EXERCISE INSTRUCTIONS — Below are records; report how many of their lines contain the word "computer", giving only the number.

Collected data entries
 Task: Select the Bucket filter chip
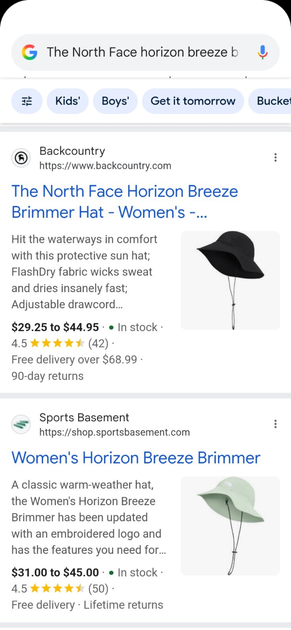click(x=273, y=101)
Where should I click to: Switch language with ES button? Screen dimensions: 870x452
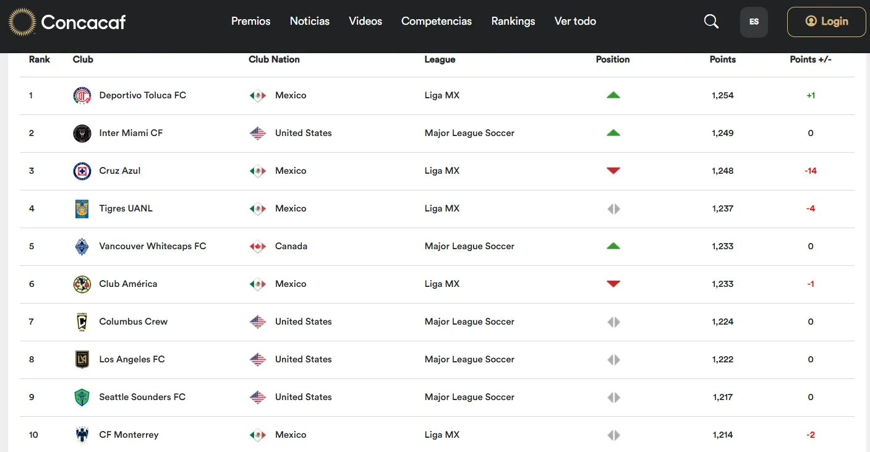coord(754,22)
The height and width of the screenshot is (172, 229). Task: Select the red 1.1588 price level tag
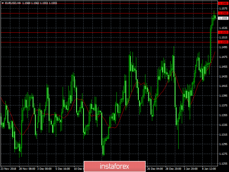coord(223,3)
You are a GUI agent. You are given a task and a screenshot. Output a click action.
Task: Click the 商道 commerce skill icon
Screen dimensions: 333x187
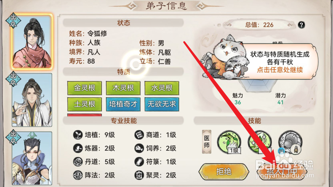[x=139, y=135]
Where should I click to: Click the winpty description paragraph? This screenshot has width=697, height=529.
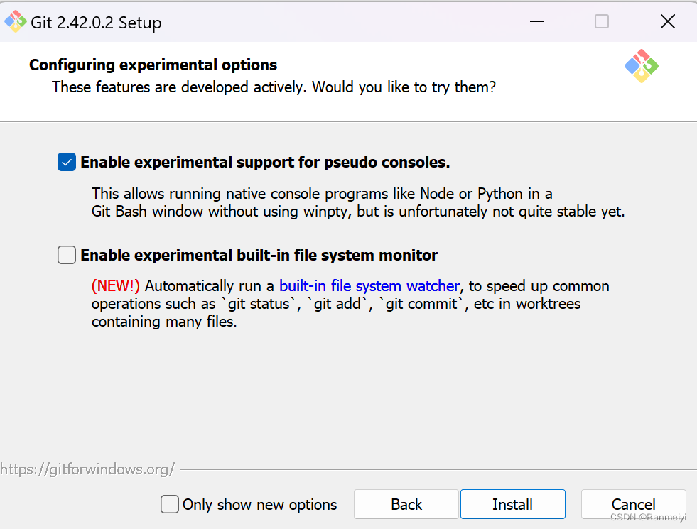[358, 202]
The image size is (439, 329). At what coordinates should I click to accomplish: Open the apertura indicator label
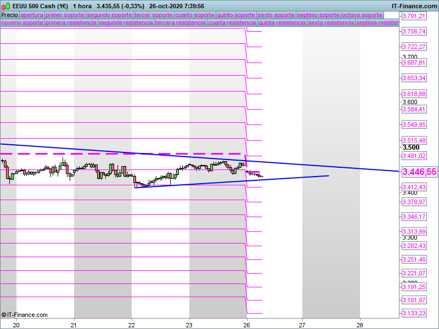pyautogui.click(x=31, y=15)
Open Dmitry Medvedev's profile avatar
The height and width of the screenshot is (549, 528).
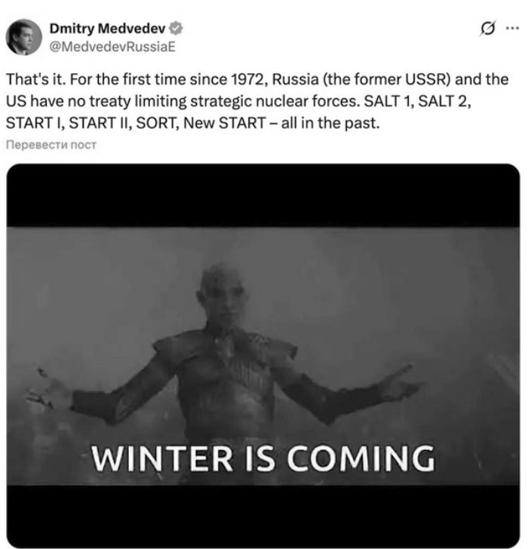click(24, 37)
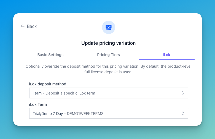Click the 'iLok Term' field label

pyautogui.click(x=38, y=104)
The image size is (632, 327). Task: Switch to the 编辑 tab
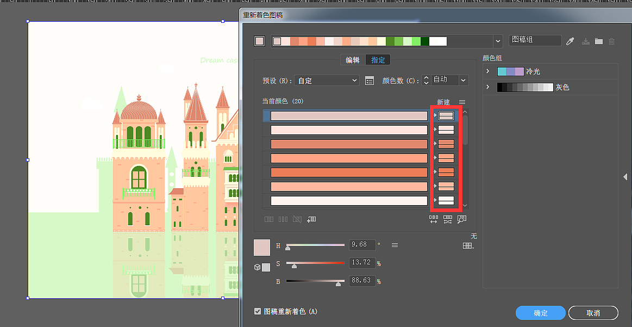[352, 60]
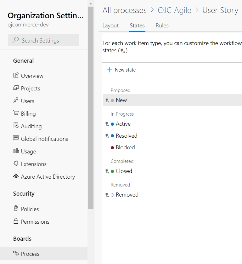The width and height of the screenshot is (242, 264).
Task: Click the Overview icon in General
Action: 16,75
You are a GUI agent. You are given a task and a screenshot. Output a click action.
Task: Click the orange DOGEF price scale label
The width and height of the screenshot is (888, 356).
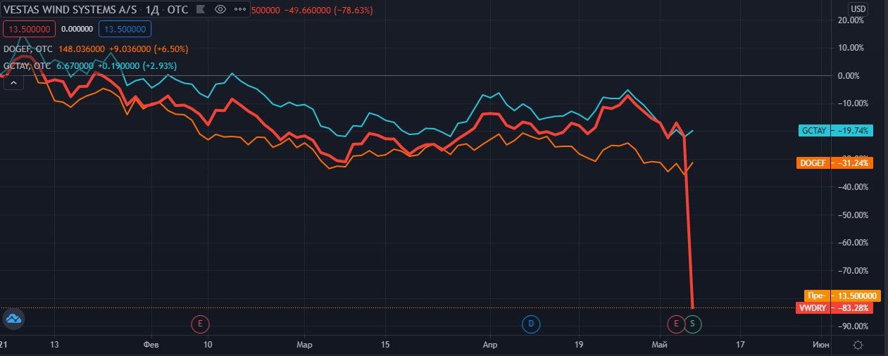835,163
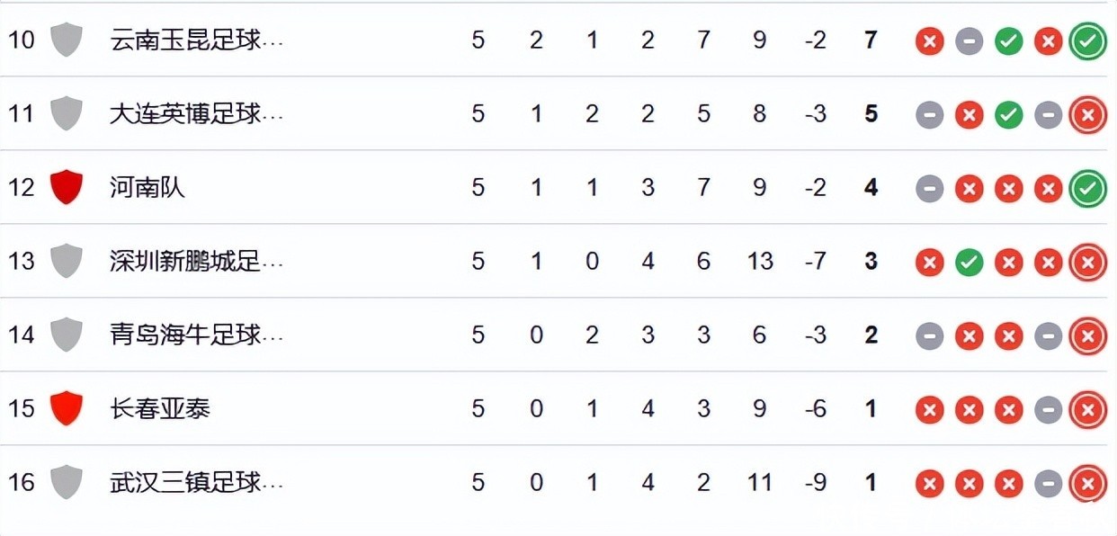Screen dimensions: 1117x536
Task: Click 河南队's grey draw result icon
Action: coord(929,189)
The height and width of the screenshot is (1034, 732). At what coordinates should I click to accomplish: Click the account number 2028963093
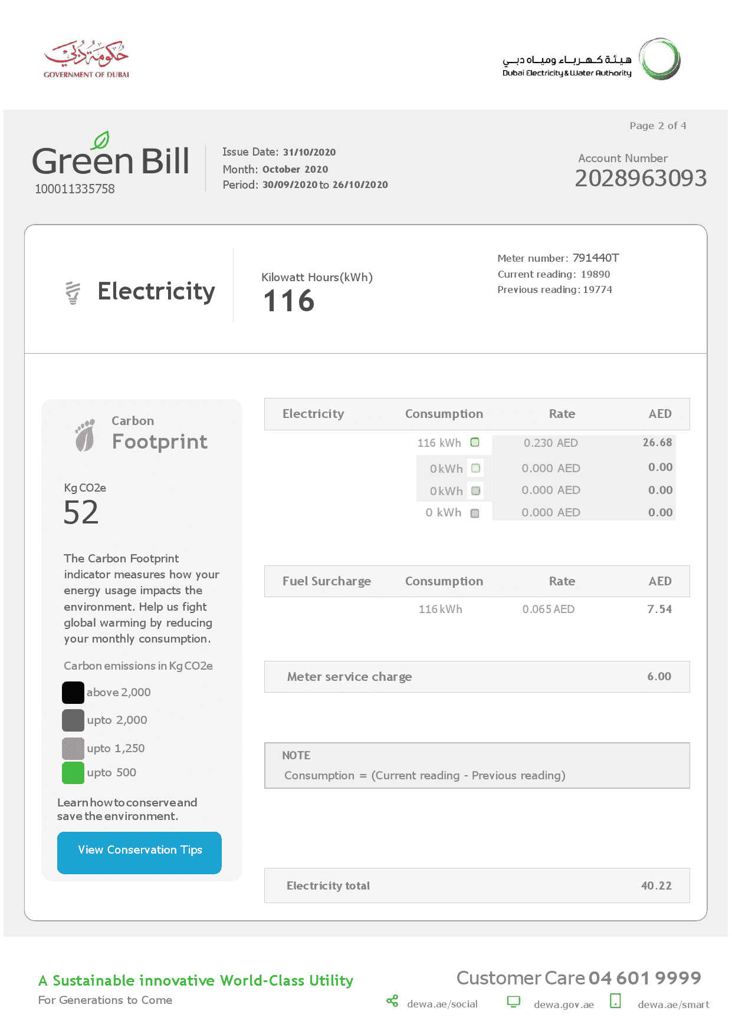point(641,178)
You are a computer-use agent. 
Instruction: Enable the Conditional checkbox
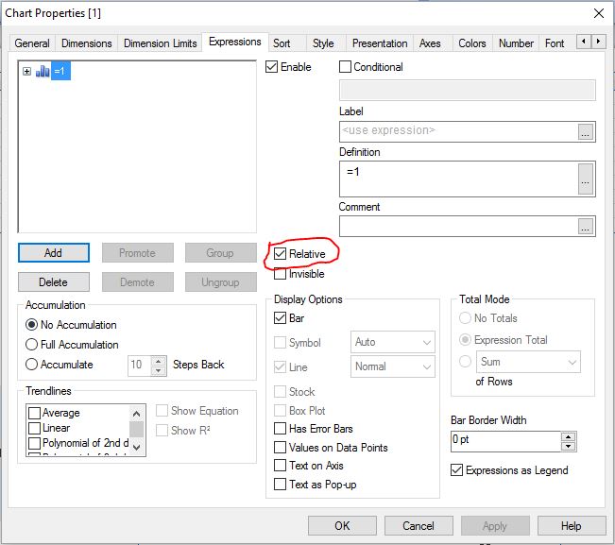346,67
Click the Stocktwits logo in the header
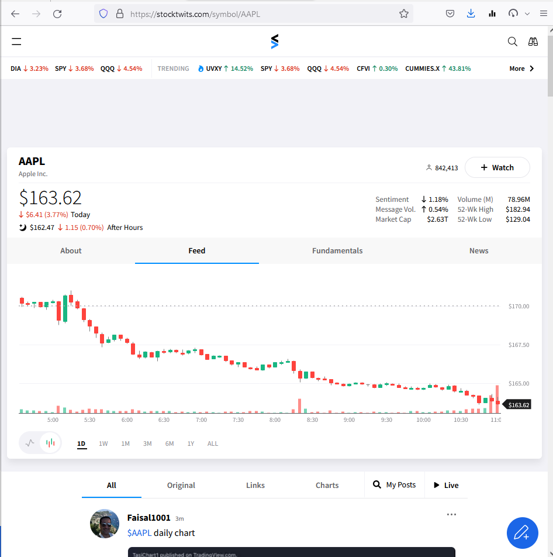 coord(274,42)
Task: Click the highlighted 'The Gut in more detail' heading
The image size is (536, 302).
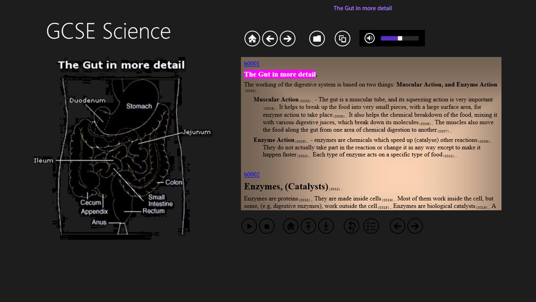Action: point(280,74)
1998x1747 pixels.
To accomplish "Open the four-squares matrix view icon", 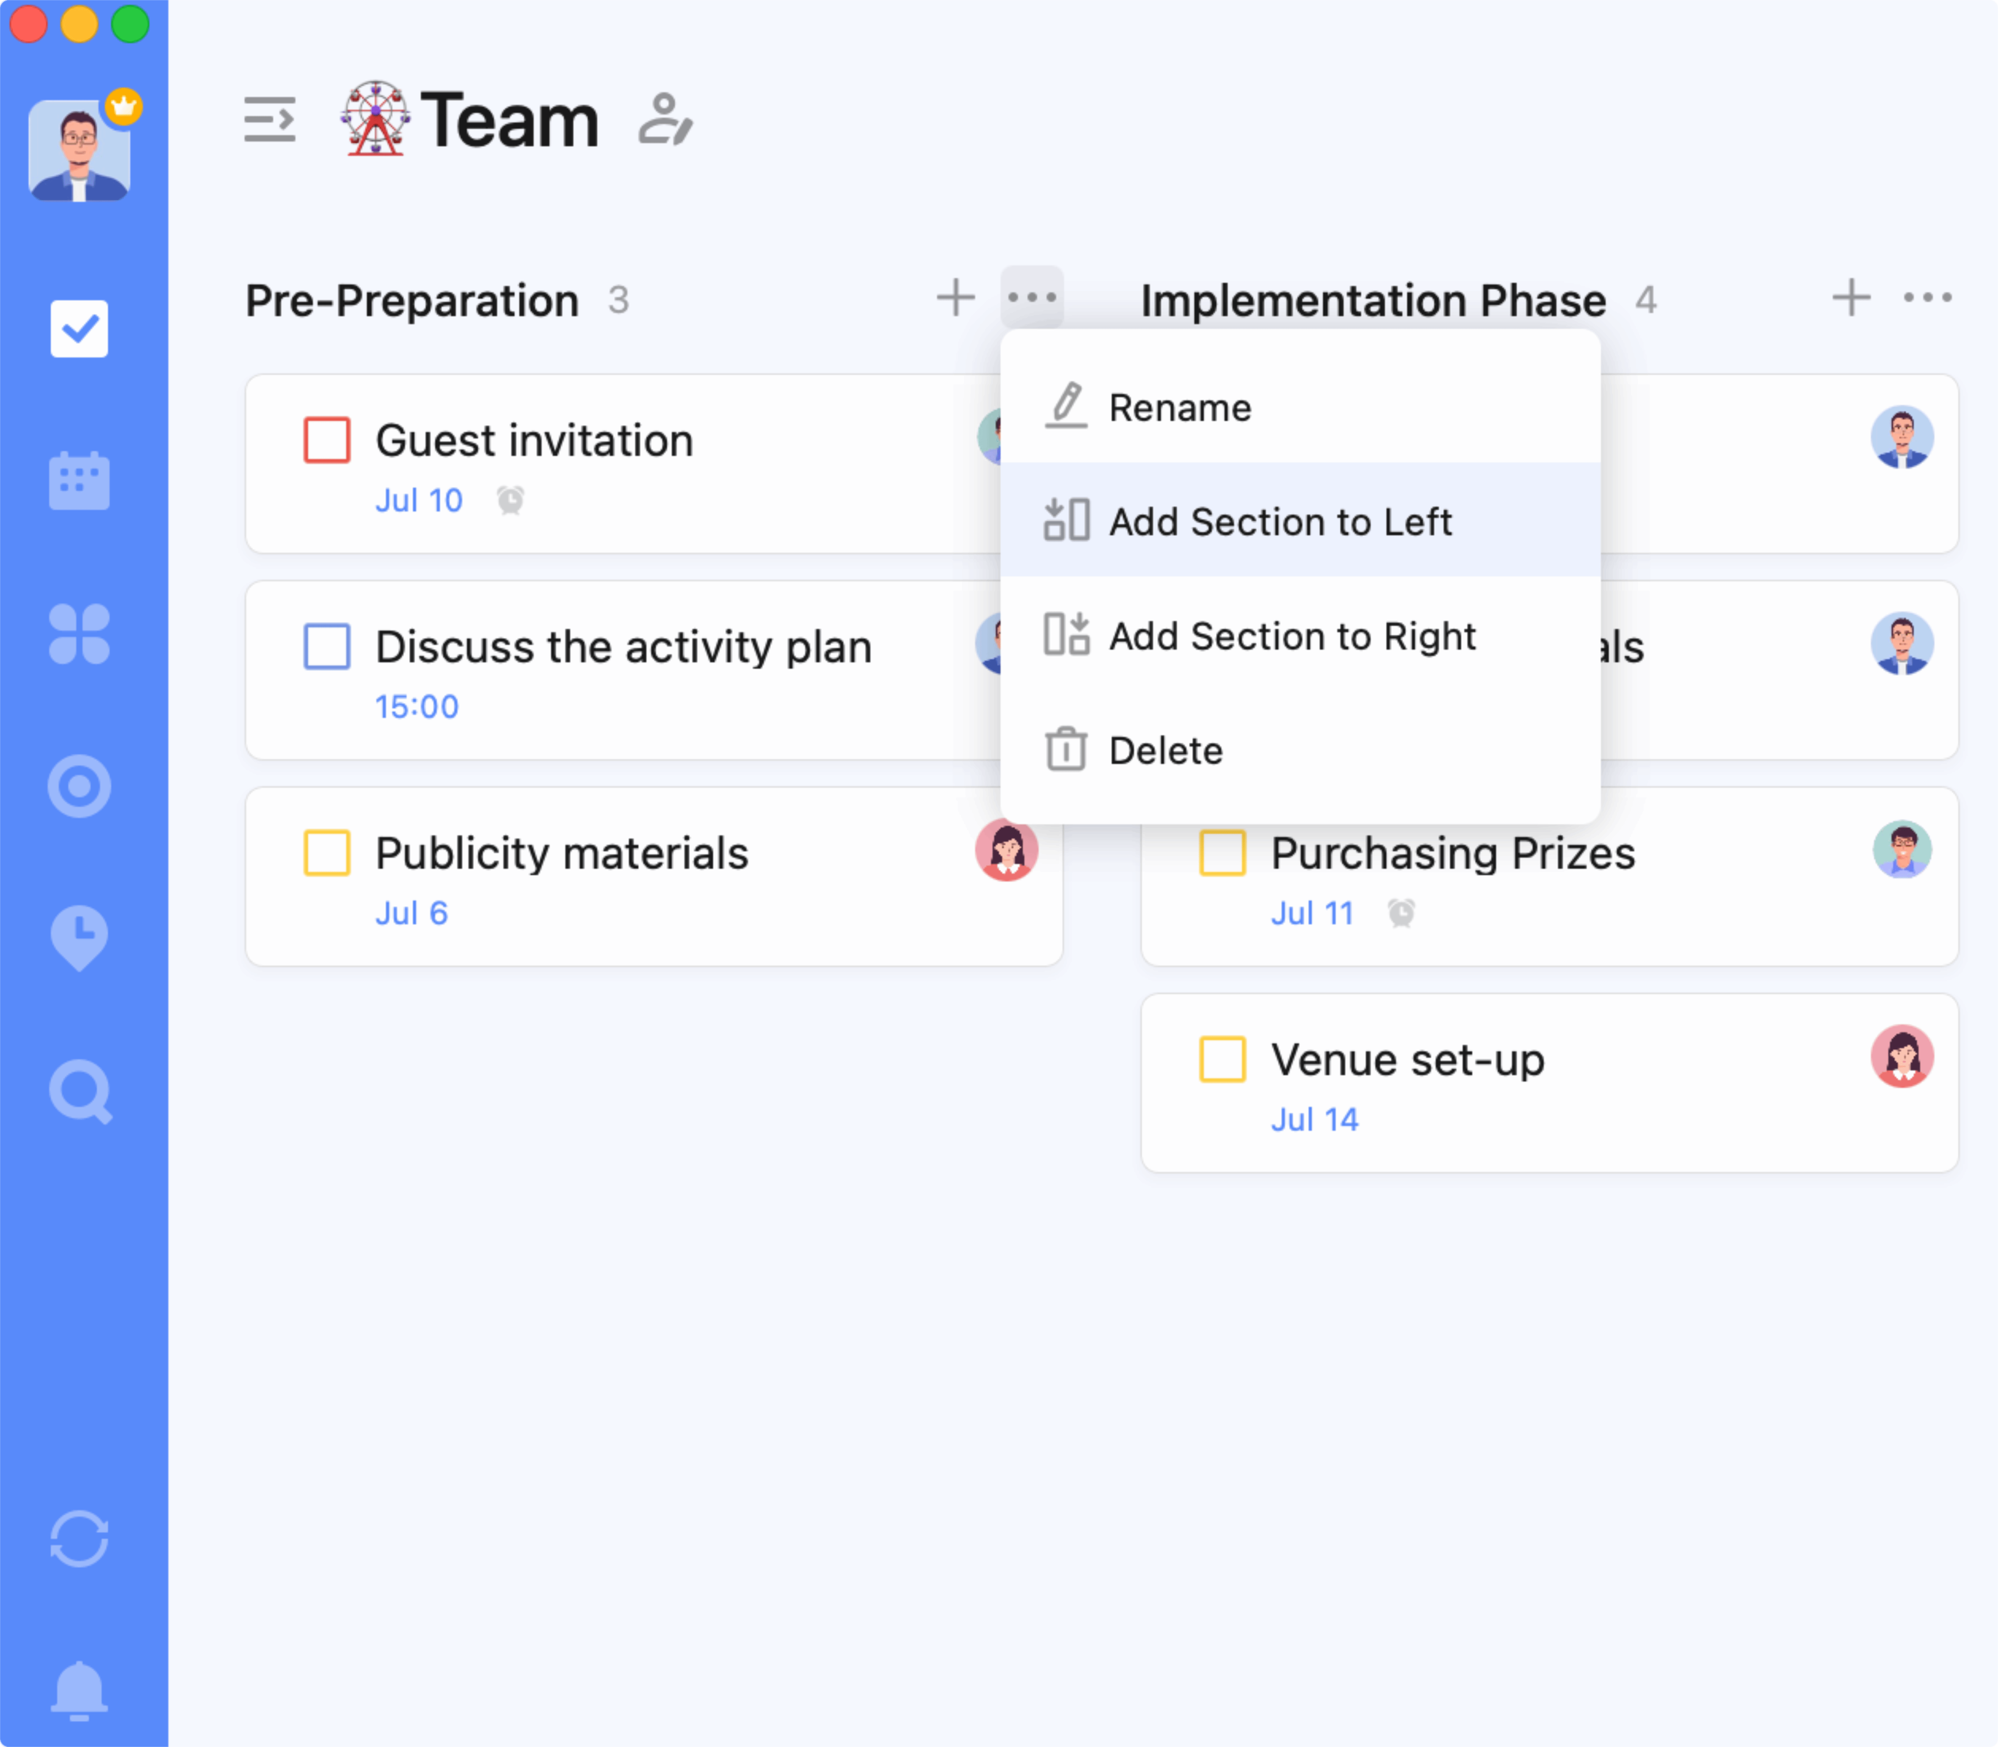I will [79, 634].
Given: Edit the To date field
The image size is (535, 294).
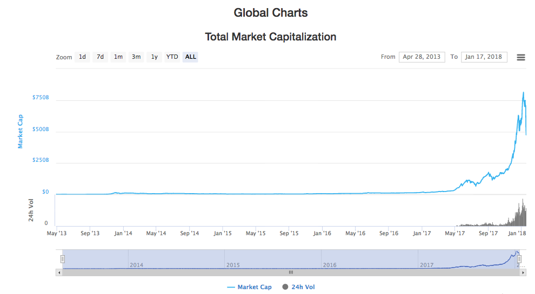Looking at the screenshot, I should tap(484, 57).
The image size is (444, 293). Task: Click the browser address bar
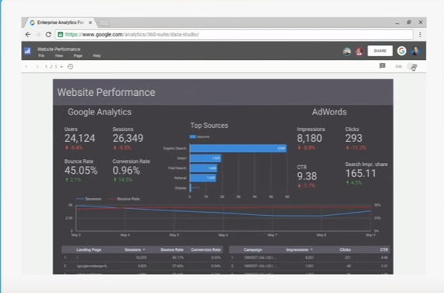[x=234, y=34]
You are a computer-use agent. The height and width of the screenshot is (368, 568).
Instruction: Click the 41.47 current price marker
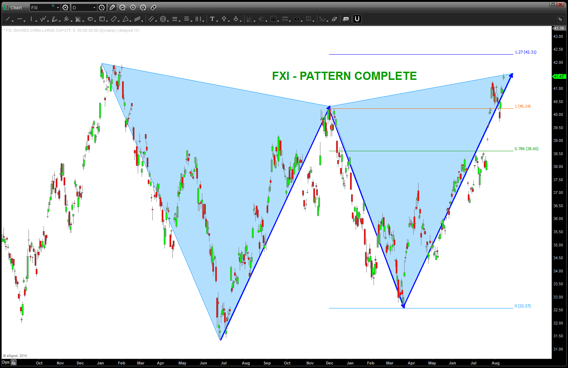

WRITTEN ANSWER — 2